Esther placed the fresh sheets on the end table and unmade the double bed. "'I still don't understand why the laywers couldn't get rid of that silly haircut business!'"
"Esther, the stairway to heaven will be made up of lawyer's heads, and I will enjoy digging my heel into each step along the way." Angelica had finished unbraiding her hair and was reaching for a brush. "If pretending to shave my head makes the fools happy, then so be it."
Esther continued making up the bed, while Angelica brushed her hair in even, gentle strokes, from the crown slowly to the ends that hung just below the seat of her chair. "That skinhead wig I had whipped up is good for one thing, though. When I take it off it feels like I'm peeling twenty years off of me." She slowed her brushing, watching the play of lamplight in her thick golden and ivory tresses, admiring their fullness.
Esther broke off from her work and joined Angelica at the dresser. "'You do have such lovely hair, senorita.'"
"Thank you, Esther. I do say that cutting off the dead stuff below the hips was the best thing I've done for it in years." Her eyes wandered to look at Esther. "Also, it means that both me and Zachary got what we wanted. I kept my long hair and he gets a coffin full of split ends!" The two women laughed quietly at this shared secret, after which Angelica returned to her grooming, and Esther went back to quickly finish the bed and leave to attend to chores downstairs.
Alone in the room, Angelica resumed her brushing, her eye drifting to a photo of Zachary, half-buried near the back of the side mantle. She paused and picked up the photo. He was about thirty-six when the photo was taken, beaming with the glow of oncoming glory as he was making a name for himself in the film world. "Oh Zachary..." She pulled her fingers gently across the photograph. "I've stood by you all these years. I owe you so much, but I hope you find it in that big ol' heart of yours to forgive me. I know that you would appreciate my decision.

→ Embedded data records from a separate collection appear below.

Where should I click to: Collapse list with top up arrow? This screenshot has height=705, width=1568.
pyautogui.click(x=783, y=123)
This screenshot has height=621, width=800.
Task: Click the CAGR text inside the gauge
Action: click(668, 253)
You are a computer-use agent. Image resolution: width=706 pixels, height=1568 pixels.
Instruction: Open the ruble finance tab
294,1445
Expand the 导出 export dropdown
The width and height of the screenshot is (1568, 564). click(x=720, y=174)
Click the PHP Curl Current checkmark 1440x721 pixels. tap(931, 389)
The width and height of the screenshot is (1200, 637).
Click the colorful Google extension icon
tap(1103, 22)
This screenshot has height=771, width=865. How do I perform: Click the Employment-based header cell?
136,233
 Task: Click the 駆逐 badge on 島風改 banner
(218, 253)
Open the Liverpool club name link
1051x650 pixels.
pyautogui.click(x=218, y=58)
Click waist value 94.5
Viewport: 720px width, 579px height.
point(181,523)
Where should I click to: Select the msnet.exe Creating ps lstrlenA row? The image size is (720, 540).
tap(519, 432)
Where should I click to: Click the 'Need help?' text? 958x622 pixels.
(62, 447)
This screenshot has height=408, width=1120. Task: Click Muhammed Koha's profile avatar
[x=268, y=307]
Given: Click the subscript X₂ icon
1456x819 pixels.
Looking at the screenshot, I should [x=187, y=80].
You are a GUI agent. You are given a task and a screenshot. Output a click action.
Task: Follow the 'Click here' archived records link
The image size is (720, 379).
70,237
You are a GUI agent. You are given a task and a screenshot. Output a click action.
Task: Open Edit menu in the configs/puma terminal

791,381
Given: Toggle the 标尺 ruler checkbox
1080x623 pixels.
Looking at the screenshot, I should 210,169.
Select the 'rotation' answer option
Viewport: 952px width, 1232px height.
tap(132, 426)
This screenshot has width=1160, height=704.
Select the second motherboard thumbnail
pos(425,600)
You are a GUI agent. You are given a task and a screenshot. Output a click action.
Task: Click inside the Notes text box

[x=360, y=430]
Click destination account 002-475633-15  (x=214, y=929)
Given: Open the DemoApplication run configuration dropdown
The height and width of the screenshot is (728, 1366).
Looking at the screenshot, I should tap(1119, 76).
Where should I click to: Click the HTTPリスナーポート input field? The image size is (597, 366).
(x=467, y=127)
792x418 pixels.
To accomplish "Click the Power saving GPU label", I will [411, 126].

I think I handled your boys well, don't you think? And I've never given such a fine acting performance as I did with that Blaine fellow!"
She smiled sweetly, and lovingly replaced the photograph
amidst the clutter of the mantle. Finished with her night's brushing, she
stood up and swept her tresses to her sides with a dramatic flourish, as
if she was Molly O'Meara on the deck of the Capetowner, sailing into the
heart of deepest Africa in "Congo Queen." She stood to admire herself in
the reflection: sixty-eight years young, subdued and contented. The world
could pass by down in the streets outside, but she was satisfied that in
the hearts of her small coterie of fans, she would live on, the Queen Of
The Screen with her endless crowning glory floating dreamily in the summer
breeze. Switching off the lamp, she turned and prepared for bed.